- Given information:
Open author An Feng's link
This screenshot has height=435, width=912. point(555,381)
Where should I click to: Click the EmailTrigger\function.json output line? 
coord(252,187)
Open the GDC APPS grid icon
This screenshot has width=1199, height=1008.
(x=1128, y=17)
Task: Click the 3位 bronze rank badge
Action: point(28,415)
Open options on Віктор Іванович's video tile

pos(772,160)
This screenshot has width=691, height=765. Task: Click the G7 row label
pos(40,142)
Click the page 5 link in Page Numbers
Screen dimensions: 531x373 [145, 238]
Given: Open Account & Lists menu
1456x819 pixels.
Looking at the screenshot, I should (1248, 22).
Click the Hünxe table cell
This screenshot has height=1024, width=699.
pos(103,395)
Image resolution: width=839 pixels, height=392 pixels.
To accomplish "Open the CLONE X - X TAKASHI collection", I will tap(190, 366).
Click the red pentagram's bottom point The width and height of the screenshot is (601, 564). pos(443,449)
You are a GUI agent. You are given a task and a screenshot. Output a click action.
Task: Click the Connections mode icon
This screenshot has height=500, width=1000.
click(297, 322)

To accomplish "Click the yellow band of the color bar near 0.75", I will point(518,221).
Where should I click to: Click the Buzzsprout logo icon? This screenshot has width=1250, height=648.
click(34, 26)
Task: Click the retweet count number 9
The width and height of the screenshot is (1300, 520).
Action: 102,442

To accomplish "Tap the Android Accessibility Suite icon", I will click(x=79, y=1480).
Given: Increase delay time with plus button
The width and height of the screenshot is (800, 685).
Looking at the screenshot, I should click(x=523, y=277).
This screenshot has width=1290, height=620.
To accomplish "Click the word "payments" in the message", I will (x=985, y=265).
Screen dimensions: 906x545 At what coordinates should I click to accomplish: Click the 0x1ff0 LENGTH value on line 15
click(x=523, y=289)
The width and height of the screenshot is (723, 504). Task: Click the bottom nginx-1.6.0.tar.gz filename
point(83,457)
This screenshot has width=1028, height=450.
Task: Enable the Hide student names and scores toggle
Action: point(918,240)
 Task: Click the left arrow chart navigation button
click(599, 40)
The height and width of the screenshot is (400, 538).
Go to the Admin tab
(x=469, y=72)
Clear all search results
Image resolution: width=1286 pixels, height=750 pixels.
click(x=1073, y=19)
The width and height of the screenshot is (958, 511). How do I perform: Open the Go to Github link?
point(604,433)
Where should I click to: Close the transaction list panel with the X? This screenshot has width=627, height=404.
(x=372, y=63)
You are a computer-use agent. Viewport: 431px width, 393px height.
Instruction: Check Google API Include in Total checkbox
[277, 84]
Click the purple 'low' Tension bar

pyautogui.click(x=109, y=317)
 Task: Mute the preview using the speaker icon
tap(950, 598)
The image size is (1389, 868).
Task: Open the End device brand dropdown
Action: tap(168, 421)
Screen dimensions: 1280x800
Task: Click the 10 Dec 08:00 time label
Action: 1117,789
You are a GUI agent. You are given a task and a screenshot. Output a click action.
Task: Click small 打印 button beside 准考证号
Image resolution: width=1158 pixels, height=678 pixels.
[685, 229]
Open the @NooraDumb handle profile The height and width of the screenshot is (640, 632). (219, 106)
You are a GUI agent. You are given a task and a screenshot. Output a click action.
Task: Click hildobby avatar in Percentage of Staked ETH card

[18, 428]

- Work required:
Each line from the one containing "Image resolution: width=1158" to the end of the listing above must be printed exactly, and no other line may appear.

- Exercise result:
Image resolution: width=1158 pixels, height=678 pixels.
[685, 229]
Open the @NooraDumb handle profile The height and width of the screenshot is (640, 632). (219, 106)
You are a GUI agent. You are given a task and a screenshot. Output a click action.
Task: Click hildobby avatar in Percentage of Staked ETH card

[18, 428]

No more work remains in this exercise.